Writing “Have Not” reminded me how convenient it is to have Google. In describing the opulent lifestyle of Philip, Bernard and the others living in Hăven, I needed to reference some real-world baubles of the rich and famous. A few Google searches, and I discovered one of the most expensive wines, the elegance of vicuna pants and the extravagance of a Peugeot Onyx sofa. None of these things, by the way, are to be found in my home.
Lifestyles of the obscenely wealthy aside, “Have Not” revisits the theme in “Coveting Fields,” but in a different way. “Coveting Fields” had Ella desperate to possess something owned by her neighbor, Lila. “Have Not” looks at it from the other direction: the obsession of holding a station in life where others covet you and what you have, and how that obsession influences our society.
“Have Not” is really about power. We all crave it to some degree. It’s why people climb corporate ladders, or run for political office, or thump their chests while demeaning others on social media. But the truth is, power only matters when someone else doesn’t have it. Comparing ourselves to those who fall behind is how we measure our journey to acquiring power.
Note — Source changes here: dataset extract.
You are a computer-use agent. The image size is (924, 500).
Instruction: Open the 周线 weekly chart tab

It’s also worth noting that the journey isn’t especially long for many of the people in power. They inherit their station, or they benefit from privilege. They possess power with little effort and no compelling reason to use it for good. As the prophet Haggai writes, “You have planted much, but harvested little. You eat, but never have enough. You drink, but never have your fill. You put on clothes but are not warm. You earn wages, only to put them in a purse with holes in it.”
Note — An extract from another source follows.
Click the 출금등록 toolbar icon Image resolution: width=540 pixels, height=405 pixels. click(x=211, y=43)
My PR work with nonprofits serving low-income populations partly inspired “Have Not.” I came to realize that a lot of people, myself included, measure their so-called success against those who struggle to succeed. It’s a state of affairs that must change—one, because it’s the right thing, the human thing to do; and two, because, as Philip discovers, when the measuring stick disappears, those in power may find the new measuring stick isn’t to their liking.